_Excerpted passage_:
Segment Open

Why do I reserve the right to provide information about your account if it is necessary in order to keep Tarsnap running or to diagnose or fix problems with Tarsnap or another network? [context]
This one is simple: Things break, and I want to be able to fix them. For example, if I get a phone call from a network administrator saying "hey, my network is falling over because lots of machines are sending huge volumes of data to your server", I want to be able to say "right, go talk to firstname.lastname@example.org, because he's the guy who set up fifty machines to do their backups at exactly the same time".
Why do people have to pay in advance to use Tarsnap? Why can't you just bill credit cards at the end of each month? [context]
There are three major reasons for this:
- Predictability. This way, you're not going to get surprised with a large bill at the end of the month, and I'm not going to get surprised by someone not paying their bill.
- Simplicity. Keeping a list of credit card numbers (securely) and charging them at the end of each month is complicated; dealing with expired/cancelled credit cards, failed charges, etc. would just add to the headaches.
- Economics. Many people using Tarsnap have less than 1 GB of data stored — that is, they're using less than $0.25/month of storage. Given that credit card processors typically take a fee of about $0.30 + 2.5% to charge credit cards, charging credit cards every month for such small amounts would be a horrible waste of money — whereas having someone deposit $5 which lasts them for the next 20 months works out quite reasonably.
Why do you need names and addresses of Canadian Tarsnap users? Why can't they remain anonymous? [context]
I have to remit GST/HST to the government, and the rate depends on where you're living. Arguably this only requires me to know which province you're in, but the regulations refer to businesses collecting customer addresses and I don't want to get into arguments with the Canada Revenue Agency about whether asking for the province alone is good enough.
Similarly, I'm required to provide invoices which show your name, and I can't do that if I don't know your name.
Section 188 of the BC Provincial Sales Tax Act prohibits advertising that sales taxes "will be assumed or absorbed by the [vendor]", "will not be considered as part of the amount payable", or "will be refunded". This is, of course, the exact opposite of what happens in Europe, where VAT is required to be included in advertised prices. Alas, Tarsnap is based on British Columbia, so it has to conform with British Columbian legislation, no matter how idiotic.
So instead of charging 250 picodollars including tax, like I do for all other Canadians, I give British Columbians a 3/28ths discount, then add sales taxes. Google, of course, can tell you what 223.214285 plus 12% tax works out to.
There are some things which I will almost certainly have to change in the future. One likely point of adjustment is paragraph 7 — I hope that I will be able to lower the price I charge people for using Tarsnap at some point — while another is in paragraph 10 — there will probably be a more streamlined process for closing an account and withdrawing unspent funds than "send me an email" at some point.
Given that you will always have 30 days' notice before being bound by any change (I'm presuming that if I lower the price, nobody will insist that they want to be charged the higher rate, but for anything more serious than that I certainly plan on giving at least 30 days' notice of any changes), I don't think this is a big deal.

Segment Closed

_Extracted material_:
Segment Open

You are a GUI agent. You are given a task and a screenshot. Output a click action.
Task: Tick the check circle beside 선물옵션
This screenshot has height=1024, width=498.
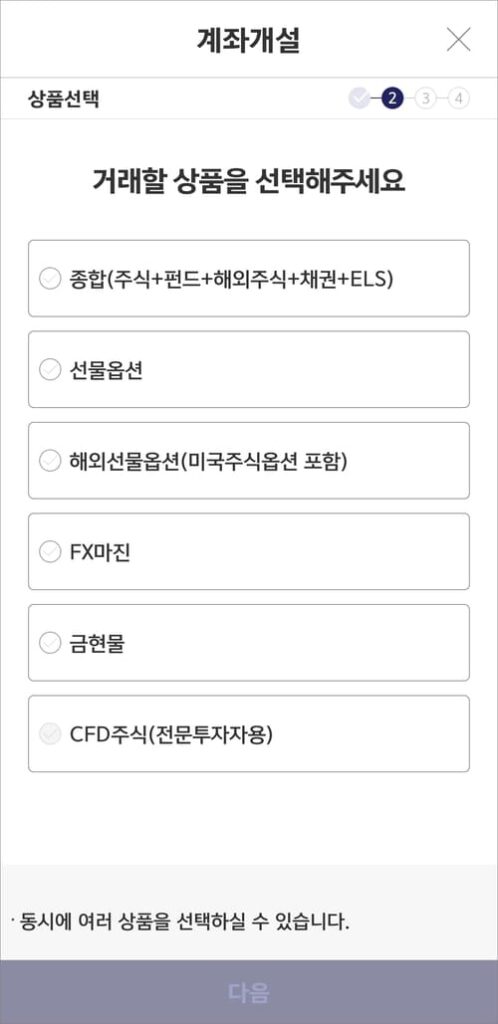click(50, 370)
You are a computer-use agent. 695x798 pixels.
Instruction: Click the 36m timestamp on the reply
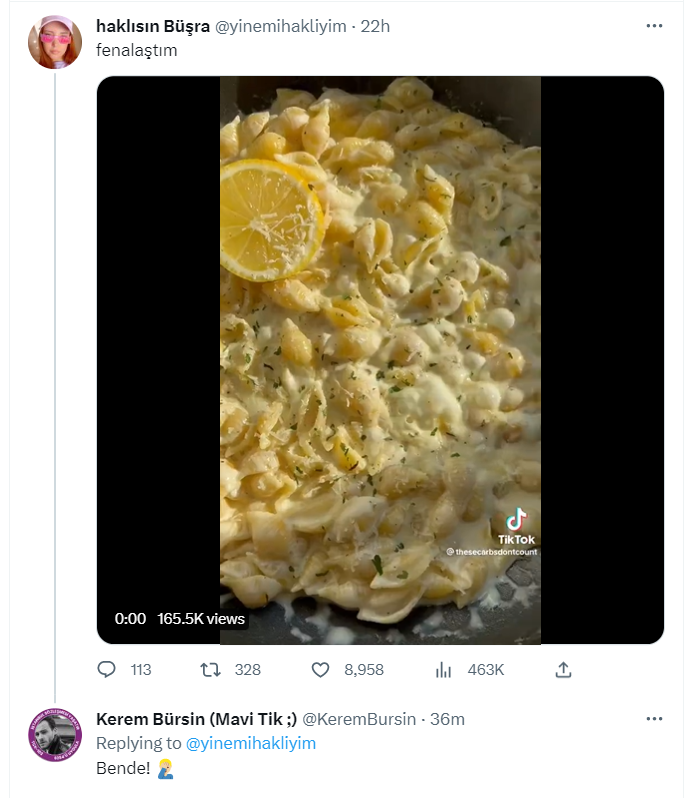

Segment Closed

_Parts of the exercise_:
1. From the Tarsnap text, set down the part that opens with the words containing "Why do you need" and closes with "is good enough.", keeping it identical to the original.
2. In the Tarsnap text, what fee do credit card processors typically charge?
The records have no role in this work.

_Answers for the exercise_:
1.
Why do you need names and addresses of Canadian Tarsnap users? Why can't they remain anonymous? [context]
I have to remit GST/HST to the government, and the rate depends on where you're living. Arguably this only requires me to know which province you're in, but the regulations refer to businesses collecting customer addresses and I don't want to get into arguments with the Canada Revenue Agency about whether asking for the province alone is good enough.

2. About $0.30 plus 2.5%.